Not on display
- Francis Picabia 1879–1953
- Original title
- Réveil Matin
- Ink on paper
- Support: 318 × 230 mm
frame: 500 × 410 × 45 mm
- Purchased 2011
Alarm Clock 1919 is a unique work in black ink on paper, made by printing directly from the inked-up mechanism of an alarm clock. The various cogs of the clock form a pattern across the paper, joined by simple linear elements. The title, in French, is written in block capitals near the bottom of the sheet, and the artist’s name appears along the left-hand side. By taking the clock apart and printing from it, Picabia enacted a critique of the wartime and post-war status quo, showing the disintegration of human logic through the symbol of Swiss neutrality, the clock. Working without the constrictions of any single style, Picabia embodied the lack of orthodoxy that is still associated with dada, producing some of its most challenging images.

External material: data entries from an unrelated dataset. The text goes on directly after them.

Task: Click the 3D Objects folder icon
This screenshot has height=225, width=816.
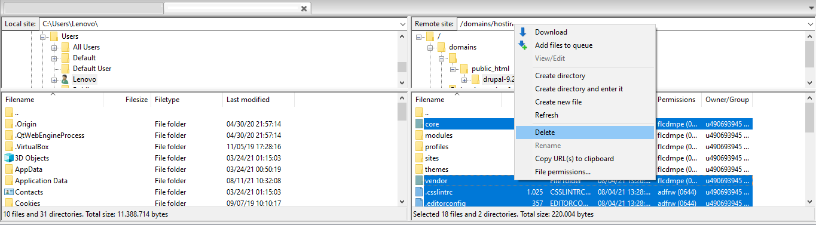Action: point(9,158)
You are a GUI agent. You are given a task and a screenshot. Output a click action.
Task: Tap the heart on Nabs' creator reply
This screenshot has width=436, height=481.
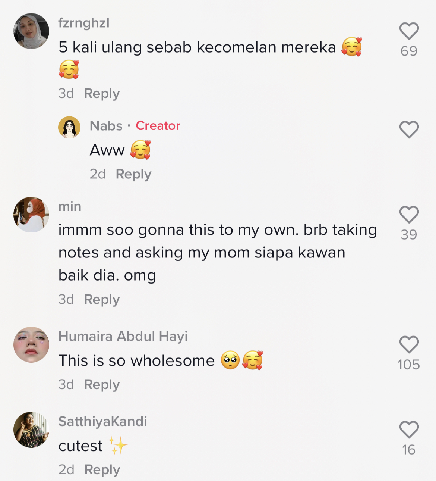coord(409,129)
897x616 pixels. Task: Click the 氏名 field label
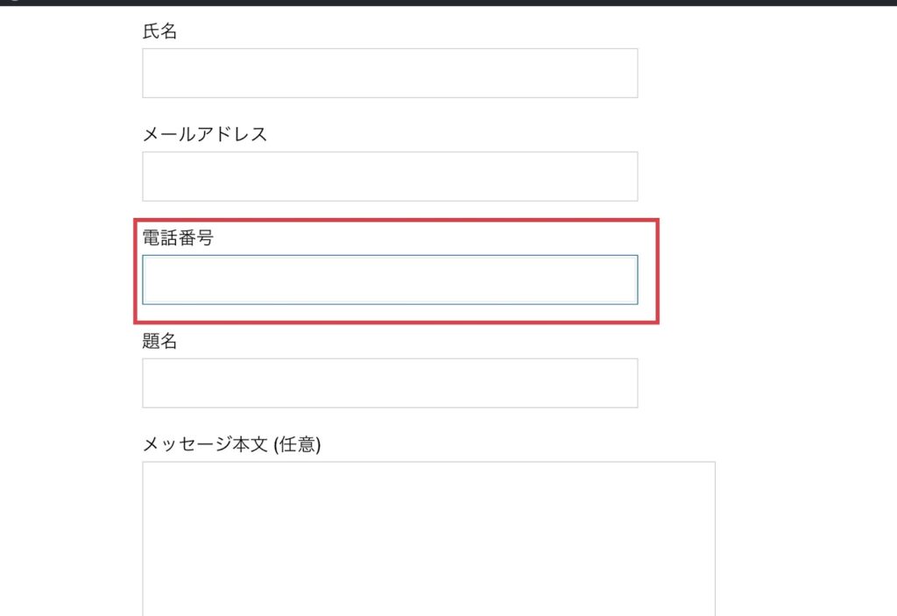pyautogui.click(x=159, y=32)
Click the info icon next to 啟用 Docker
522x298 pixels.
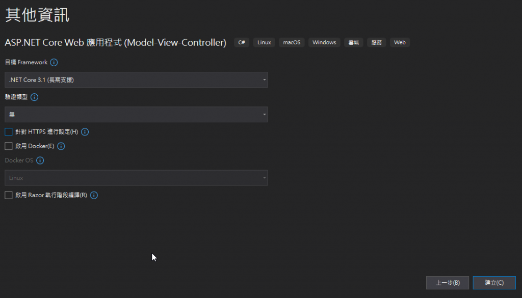tap(61, 146)
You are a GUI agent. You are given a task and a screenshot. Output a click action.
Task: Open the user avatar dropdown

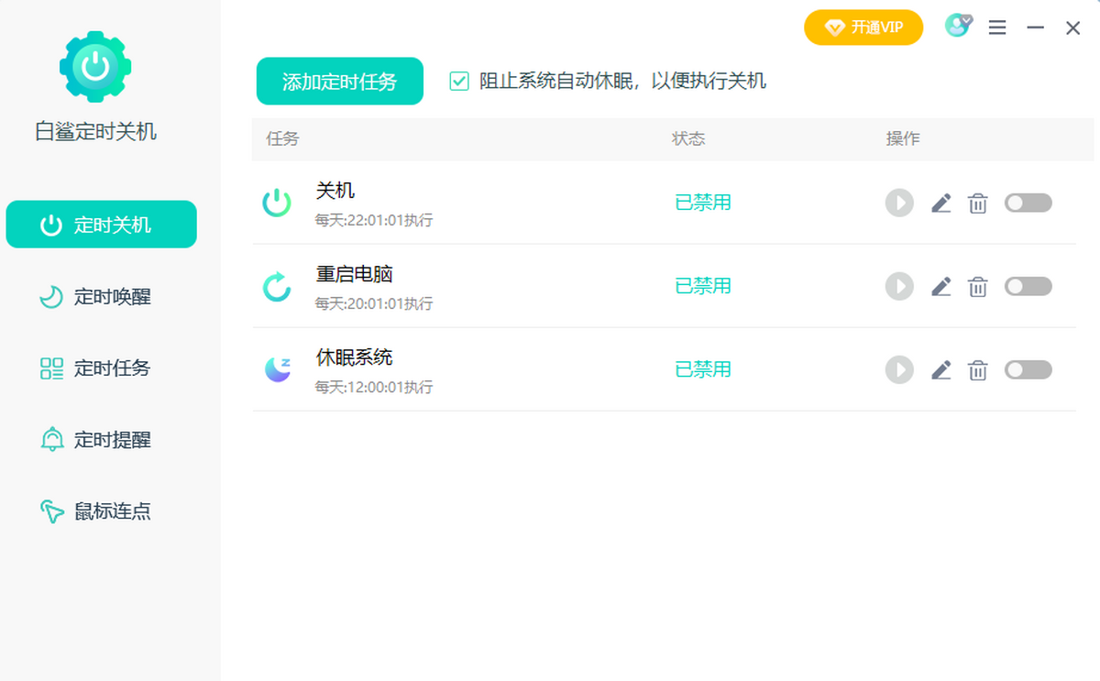957,27
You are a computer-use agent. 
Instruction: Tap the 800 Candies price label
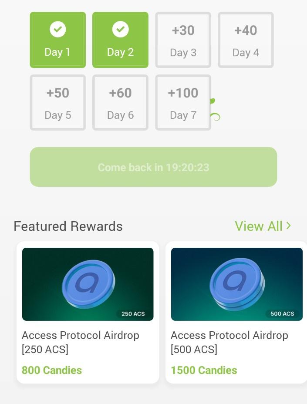52,370
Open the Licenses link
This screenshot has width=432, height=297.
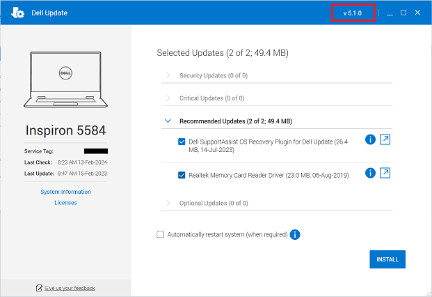coord(65,203)
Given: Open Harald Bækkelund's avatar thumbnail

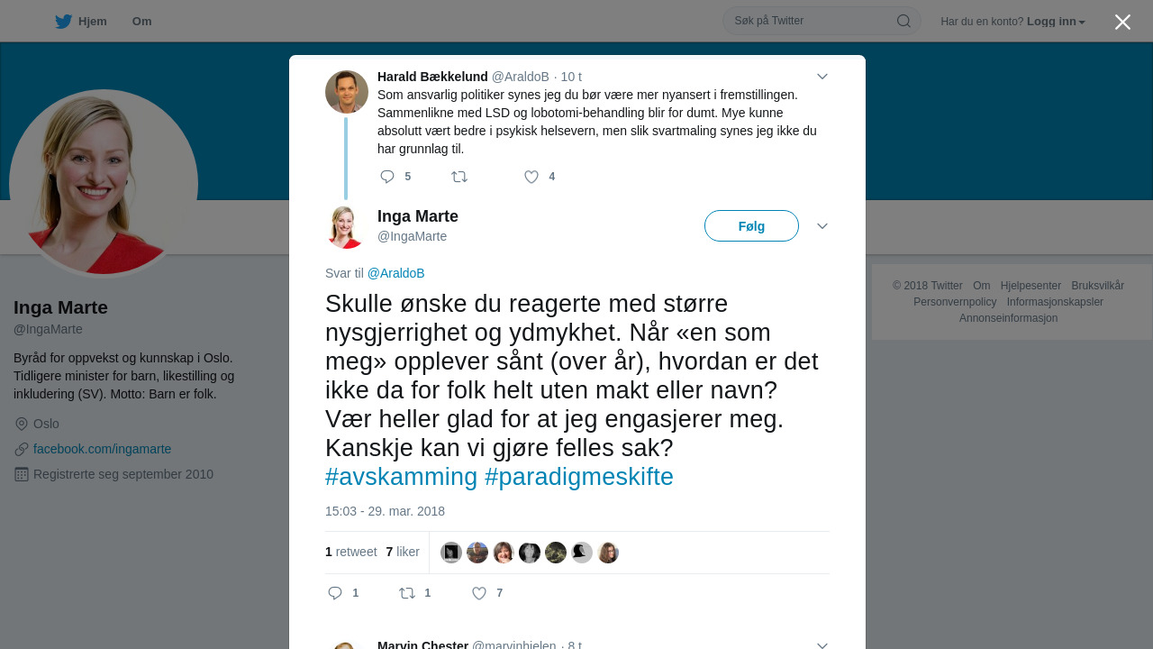Looking at the screenshot, I should click(347, 92).
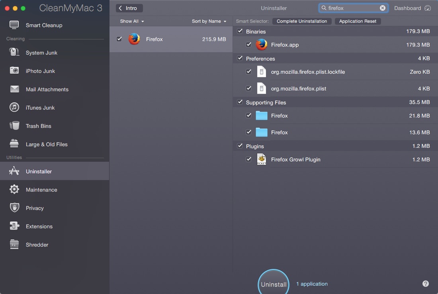Open iTunes Junk music note icon
The height and width of the screenshot is (294, 438).
(x=14, y=108)
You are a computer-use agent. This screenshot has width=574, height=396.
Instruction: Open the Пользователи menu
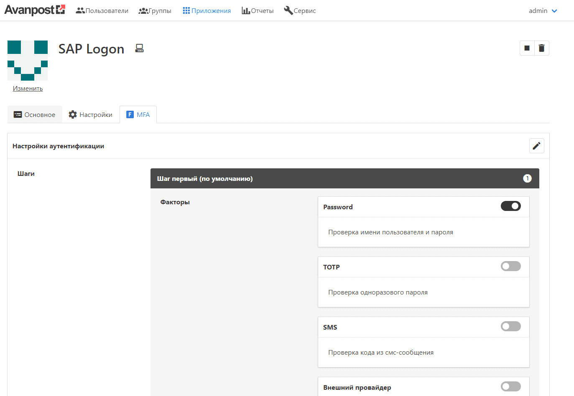click(x=102, y=11)
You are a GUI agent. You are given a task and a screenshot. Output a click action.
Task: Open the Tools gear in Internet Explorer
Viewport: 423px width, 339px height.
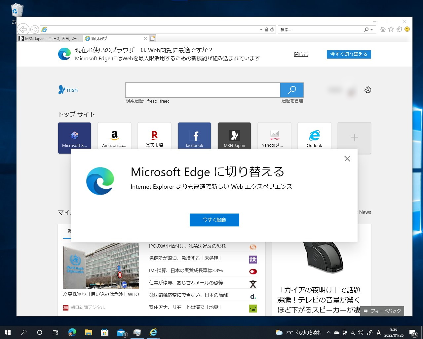399,29
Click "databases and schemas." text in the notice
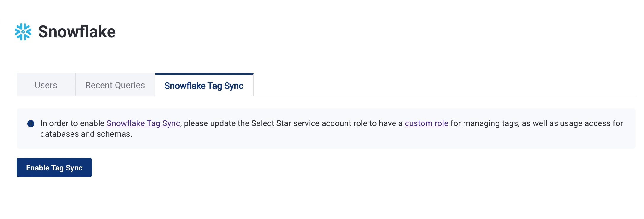Image resolution: width=644 pixels, height=219 pixels. pos(86,134)
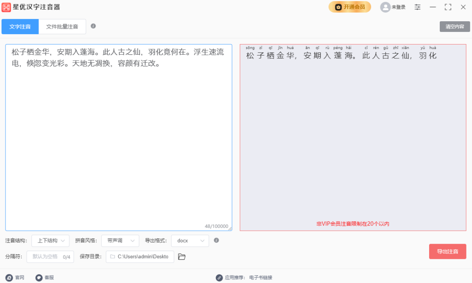The image size is (472, 283).
Task: Open the settings sliders icon in title bar
Action: (417, 7)
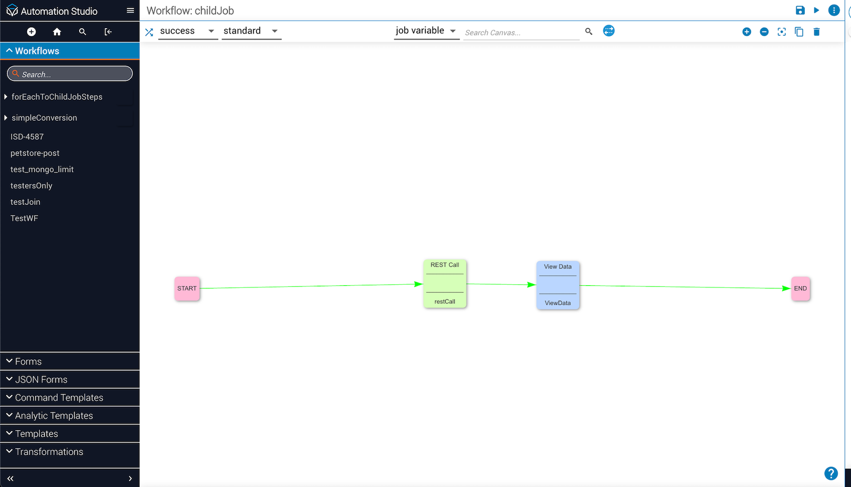The height and width of the screenshot is (487, 851).
Task: Zoom in on the canvas
Action: (x=746, y=32)
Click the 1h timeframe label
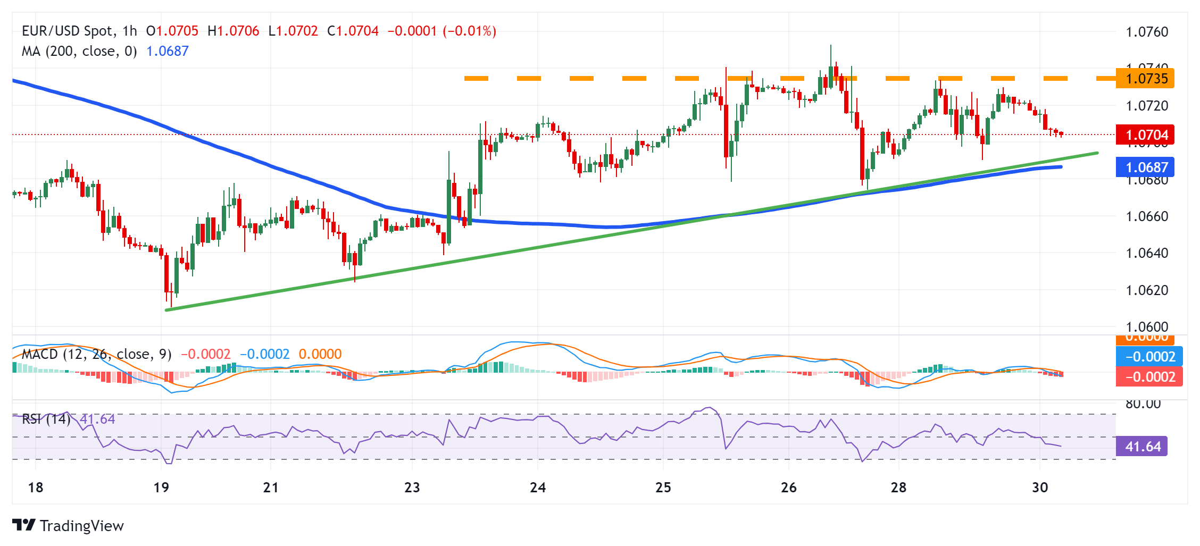This screenshot has height=546, width=1200. point(129,31)
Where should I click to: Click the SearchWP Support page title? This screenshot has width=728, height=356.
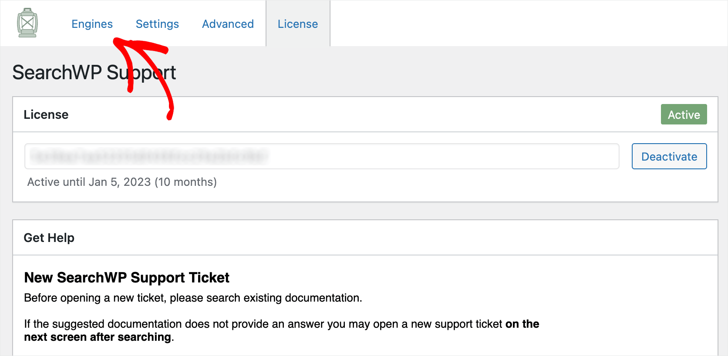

After peripatetic wartime years spent principally in New York and Barcelona, Picabia arrived in Switzerland in the summer of 1918 in order to enter a clinic. His occasional publication 391 had attracted the attention of the Zurich dada group. It encouraged dada poet and writer Tristan Tzara (1896–1963) to greater radicalism in the typography and content of the periodical Dada. Having corresponded with Tzara for some months, Picabia arrived in Zurich on 22 February 1919, sparking a period of fervid activity and mutual collaboration. Tzara and Picabia wrote a joint text for the eighth issue of 391 and Picabia made Alarm Clock, which was reproduced on the cover of Dada issue number 4–5. This was the first of the Zurich publications to bring together mentions of similar activities that had been going on in New York, Barcelona, Berlin and Paris, and which, in retrospect, constitute dada.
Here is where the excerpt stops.